If my next book were to be a fictional life of Marco Polo, I’d not read any fiction to do with Marco Polo or Kublai Khan (and would probably have stopped reading it about five years ago): partly because I don’t want to see how someone else did that idea, and partly because if someone did do the same thing that I was going to do, I don’t want that route closed off because someone else has taken it already. It just keeps things simple.

It doesn’t mean you won’t be accused of plagiarism. I’ve still never read Christopher Fowler’s Roofworld, although I love Chris Fowler as a writer, and have had a copy of Roofworld on my shelves since before it came out (they sent me a proof). But I knew I wanted to do a magic city under London novel, and Roofworld looked too close to what I planned to do for comfort. I left it unread, as I left Mike Moorcock’s Mother London, and several other good books. Books I know I’d like I haven’t read (and still haven’t, since I want to go back to London Below one day).

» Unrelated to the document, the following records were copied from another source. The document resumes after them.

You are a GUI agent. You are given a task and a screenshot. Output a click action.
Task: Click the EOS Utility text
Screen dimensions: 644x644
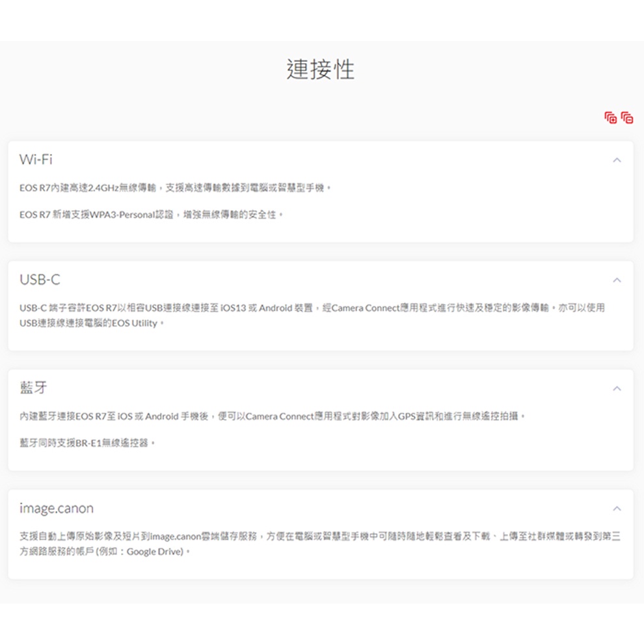[x=135, y=323]
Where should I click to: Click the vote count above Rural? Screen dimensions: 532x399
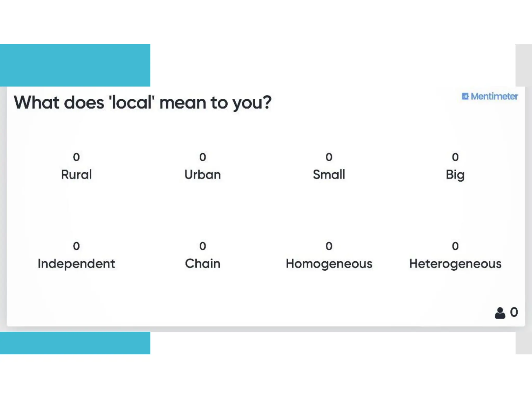76,157
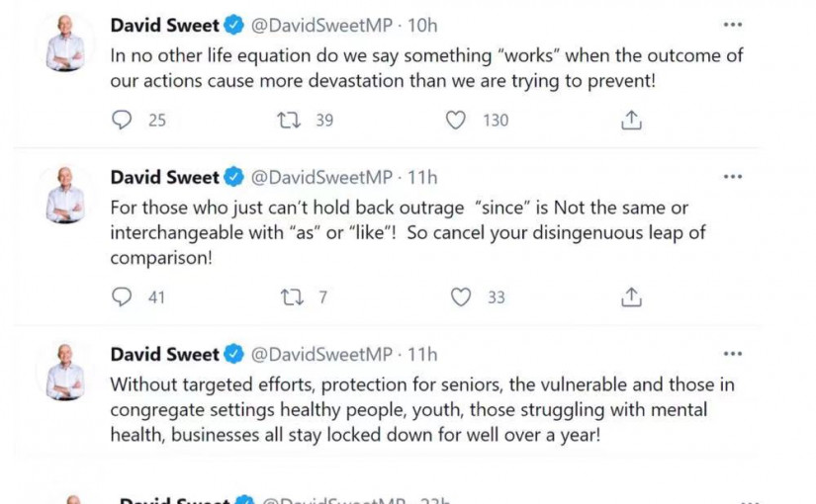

One of the joys of finishing American Gods is that there are books I can read, and books I can reread. John James’s Votan, for example. A book I read almost twenty years ago, and that I’ve wanted to reread for ages but didn’t dare to, as I knew it had a scene I was going to have to do in American Gods. And when I finally read it, last week, I was pleased that the two scenes didn’t resemble each other in any real way, and more pleased that twelve years spent getting as deeply into Norse stuff as anyone who doesn’t do it for a living had left me with an enormous appreciation for the brilliance of James’s novel. (It’s about a wily second century Greek trader in Germany who becomes Odin – Votan – and to whom all the Norse myths happen, or at least, the stories that will become the Norse Myths. Hilarious, moving and, along with its sequel, Not For all the Gold in Ireland, the best mythic-historical fiction out there, apart from Gene Wolfe’s Soldier in the Mist sequence, and maybe some Robert Graves.)

And now I’m reading a book I’ve wanted to read for five years, Martin Millar’s Good Fairies of New York. I read the back jacket copy when I bought the book, and ruled it off limits as it might have strayed into American Gods territory. Reading it in the bath today, it doesn’t. It’s just delightful Martin Millar, as funny and wise and solidly written as he gets at his best.